Hi,
memory overcommit in oVirt has a different meaning indeed.
oVirt tracks the amount of memory allocated to all running VMs and
will not let you start an additional VM once the full capacity of the
node is reached. The important thing to realize is that this is in no
way related to the current memory consumption of a VM. This resource
tracking is making sure all VMs will have enough memory on the node
even if they all decide to use their full allocation at the same time.

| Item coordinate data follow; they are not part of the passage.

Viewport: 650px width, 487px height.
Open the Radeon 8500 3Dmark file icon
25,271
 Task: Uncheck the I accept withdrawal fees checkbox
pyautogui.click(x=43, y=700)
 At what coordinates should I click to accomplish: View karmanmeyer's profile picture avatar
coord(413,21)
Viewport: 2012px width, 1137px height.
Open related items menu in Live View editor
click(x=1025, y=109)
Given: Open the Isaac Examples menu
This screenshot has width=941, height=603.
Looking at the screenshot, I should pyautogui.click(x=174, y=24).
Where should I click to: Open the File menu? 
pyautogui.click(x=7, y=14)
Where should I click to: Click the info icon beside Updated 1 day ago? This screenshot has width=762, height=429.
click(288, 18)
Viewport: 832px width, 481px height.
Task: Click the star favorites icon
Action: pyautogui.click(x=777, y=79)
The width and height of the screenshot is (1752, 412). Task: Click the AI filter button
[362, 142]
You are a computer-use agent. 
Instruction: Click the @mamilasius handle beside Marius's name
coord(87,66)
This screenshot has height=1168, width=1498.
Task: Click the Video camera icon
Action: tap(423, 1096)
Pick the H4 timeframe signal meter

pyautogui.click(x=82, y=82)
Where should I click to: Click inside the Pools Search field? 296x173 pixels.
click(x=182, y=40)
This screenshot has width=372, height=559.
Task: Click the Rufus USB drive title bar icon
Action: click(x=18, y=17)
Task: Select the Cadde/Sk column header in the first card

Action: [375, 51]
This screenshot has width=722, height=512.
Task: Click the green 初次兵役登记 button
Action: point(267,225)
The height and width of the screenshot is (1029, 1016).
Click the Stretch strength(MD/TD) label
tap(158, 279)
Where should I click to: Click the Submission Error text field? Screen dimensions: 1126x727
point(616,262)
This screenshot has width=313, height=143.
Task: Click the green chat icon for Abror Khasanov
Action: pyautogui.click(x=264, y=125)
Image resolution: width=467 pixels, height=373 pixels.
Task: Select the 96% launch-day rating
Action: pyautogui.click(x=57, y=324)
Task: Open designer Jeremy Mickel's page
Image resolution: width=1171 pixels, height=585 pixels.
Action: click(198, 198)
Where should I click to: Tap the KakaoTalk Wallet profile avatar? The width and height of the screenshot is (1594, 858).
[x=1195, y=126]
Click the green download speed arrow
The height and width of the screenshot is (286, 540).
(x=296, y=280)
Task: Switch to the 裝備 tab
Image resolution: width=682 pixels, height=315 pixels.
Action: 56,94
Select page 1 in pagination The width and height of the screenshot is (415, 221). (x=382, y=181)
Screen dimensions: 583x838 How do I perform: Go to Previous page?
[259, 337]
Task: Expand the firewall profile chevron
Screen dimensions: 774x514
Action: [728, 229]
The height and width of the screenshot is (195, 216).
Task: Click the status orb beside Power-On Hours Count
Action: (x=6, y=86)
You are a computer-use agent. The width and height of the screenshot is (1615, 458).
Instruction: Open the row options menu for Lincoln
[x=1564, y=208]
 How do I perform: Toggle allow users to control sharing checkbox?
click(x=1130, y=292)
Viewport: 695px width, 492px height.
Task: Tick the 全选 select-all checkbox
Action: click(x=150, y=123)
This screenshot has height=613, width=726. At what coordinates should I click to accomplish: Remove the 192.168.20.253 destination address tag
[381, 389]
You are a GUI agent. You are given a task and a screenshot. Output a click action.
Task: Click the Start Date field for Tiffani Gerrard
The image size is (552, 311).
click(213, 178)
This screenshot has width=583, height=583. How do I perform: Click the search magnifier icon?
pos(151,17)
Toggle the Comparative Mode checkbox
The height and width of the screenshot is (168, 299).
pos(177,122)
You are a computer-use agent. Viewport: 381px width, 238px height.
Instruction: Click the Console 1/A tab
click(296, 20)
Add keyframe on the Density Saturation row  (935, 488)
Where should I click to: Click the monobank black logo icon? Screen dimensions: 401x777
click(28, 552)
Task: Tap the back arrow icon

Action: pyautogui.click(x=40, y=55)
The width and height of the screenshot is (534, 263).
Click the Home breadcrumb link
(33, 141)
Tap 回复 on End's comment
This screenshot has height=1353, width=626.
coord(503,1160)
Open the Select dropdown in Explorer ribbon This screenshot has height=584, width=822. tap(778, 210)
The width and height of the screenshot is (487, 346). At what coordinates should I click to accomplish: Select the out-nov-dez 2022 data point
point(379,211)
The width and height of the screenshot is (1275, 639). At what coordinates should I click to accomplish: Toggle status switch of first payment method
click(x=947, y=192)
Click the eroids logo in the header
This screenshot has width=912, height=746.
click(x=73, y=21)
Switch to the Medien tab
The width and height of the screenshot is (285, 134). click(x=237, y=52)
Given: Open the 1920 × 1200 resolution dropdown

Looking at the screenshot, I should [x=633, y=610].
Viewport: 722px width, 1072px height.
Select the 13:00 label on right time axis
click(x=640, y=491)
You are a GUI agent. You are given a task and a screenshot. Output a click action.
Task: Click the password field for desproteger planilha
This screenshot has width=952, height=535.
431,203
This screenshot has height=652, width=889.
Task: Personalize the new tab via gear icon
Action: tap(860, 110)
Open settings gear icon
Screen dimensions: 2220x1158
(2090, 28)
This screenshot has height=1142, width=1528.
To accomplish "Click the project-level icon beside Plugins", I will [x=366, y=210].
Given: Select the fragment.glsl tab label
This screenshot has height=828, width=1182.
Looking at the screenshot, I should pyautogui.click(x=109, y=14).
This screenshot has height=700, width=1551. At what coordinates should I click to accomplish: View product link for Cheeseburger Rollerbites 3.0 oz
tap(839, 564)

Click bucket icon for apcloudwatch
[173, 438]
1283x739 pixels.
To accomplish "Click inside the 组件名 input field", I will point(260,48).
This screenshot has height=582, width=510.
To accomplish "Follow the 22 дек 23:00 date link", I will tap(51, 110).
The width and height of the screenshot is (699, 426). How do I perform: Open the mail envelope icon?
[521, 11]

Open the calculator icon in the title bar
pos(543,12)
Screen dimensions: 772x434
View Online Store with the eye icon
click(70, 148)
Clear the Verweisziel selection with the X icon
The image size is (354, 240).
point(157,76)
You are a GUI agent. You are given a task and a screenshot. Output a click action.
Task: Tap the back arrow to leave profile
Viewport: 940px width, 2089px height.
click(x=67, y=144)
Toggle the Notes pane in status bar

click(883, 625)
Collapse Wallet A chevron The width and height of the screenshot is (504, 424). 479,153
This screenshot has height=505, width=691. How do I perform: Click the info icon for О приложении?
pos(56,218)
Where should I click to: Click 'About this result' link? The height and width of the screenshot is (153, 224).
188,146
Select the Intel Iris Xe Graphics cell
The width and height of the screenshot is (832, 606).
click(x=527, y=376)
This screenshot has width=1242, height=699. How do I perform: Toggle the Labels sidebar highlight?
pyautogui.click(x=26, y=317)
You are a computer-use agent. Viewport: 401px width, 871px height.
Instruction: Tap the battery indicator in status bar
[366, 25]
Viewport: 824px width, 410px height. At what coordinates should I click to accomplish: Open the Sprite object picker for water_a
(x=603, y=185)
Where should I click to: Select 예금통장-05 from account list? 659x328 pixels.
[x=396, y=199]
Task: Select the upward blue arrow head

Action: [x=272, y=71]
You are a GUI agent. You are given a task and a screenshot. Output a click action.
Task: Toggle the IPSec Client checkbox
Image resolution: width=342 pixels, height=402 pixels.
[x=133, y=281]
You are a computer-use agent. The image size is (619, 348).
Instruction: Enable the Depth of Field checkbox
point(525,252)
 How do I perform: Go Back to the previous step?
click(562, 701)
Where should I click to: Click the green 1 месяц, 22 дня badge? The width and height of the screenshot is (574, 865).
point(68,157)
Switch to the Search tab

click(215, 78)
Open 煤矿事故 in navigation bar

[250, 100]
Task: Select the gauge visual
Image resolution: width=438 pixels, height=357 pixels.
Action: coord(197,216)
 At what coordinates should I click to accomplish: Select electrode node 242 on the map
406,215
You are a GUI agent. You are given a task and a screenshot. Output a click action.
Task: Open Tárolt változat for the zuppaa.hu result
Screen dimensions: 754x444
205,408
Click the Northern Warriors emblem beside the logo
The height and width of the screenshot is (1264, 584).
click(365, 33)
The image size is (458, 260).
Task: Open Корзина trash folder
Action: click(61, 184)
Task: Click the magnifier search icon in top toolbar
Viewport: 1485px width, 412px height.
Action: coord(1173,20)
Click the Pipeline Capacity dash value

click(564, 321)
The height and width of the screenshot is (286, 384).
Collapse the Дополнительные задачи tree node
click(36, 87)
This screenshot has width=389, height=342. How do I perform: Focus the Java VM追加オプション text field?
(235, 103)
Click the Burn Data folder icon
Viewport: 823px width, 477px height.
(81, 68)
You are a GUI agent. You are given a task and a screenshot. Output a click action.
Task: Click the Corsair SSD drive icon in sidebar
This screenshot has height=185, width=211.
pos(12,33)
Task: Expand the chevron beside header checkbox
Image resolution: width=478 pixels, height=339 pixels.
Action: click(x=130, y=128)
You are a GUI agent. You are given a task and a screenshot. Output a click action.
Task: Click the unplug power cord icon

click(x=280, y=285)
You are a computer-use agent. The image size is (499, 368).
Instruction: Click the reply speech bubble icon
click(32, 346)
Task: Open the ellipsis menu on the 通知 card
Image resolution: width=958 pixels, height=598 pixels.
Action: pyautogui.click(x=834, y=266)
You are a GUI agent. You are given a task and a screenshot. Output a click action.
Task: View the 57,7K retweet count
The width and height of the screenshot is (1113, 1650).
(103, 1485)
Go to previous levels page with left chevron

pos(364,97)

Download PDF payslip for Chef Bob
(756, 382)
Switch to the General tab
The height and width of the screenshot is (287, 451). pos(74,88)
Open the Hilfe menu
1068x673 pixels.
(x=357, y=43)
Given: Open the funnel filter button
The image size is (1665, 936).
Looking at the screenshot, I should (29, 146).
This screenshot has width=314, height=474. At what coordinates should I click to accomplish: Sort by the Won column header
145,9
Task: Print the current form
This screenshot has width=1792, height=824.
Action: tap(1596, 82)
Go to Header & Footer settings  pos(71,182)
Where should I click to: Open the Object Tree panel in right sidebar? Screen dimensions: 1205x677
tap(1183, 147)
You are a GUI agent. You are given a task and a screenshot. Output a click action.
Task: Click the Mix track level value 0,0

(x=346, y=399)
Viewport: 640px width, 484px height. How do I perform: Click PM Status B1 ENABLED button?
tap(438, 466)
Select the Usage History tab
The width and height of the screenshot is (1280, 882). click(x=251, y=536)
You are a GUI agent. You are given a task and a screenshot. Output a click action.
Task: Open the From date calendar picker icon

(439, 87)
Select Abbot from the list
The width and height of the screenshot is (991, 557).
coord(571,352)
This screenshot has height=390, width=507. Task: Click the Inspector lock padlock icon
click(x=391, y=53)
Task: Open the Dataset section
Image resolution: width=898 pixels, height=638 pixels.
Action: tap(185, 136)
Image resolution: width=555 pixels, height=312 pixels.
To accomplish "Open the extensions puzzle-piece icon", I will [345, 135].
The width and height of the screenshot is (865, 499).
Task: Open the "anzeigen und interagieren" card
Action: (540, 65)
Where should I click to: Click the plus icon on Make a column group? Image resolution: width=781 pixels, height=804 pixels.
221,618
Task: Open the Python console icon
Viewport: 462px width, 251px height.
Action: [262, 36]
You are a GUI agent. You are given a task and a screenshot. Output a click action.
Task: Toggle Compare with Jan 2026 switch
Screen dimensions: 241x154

Memory overcommit in oVirt is exploiting the fact that the situation
described above does not happen all that often. In fact, it almost
does not happen at all, especially in the virtual desktop use case. So
we let the user specify how much can the VM allocation grow above the
physical memory capacity of a node (- some overhead for system and
such).
Does this make sense to you?
Best regards
--
Martin Sivak
ex-oVirt maintainer :)
On Tue, Feb 4, 2020 at 3:21 AM yam yam <hyunooudy(a)gmail.com> wrote:
Hello,
I thought memory overcommit feature in oVirt utilizes host's overcommit features by
manipulating kernel variables like vm.overcommit_ratio, vm_overcommit_memory.
but, I've just confirmed that those variables didn't change at all.
I wonder if oVirt's overcommit really has nothing to do with that of host
and if so, how does oVirt manage memory overcommit.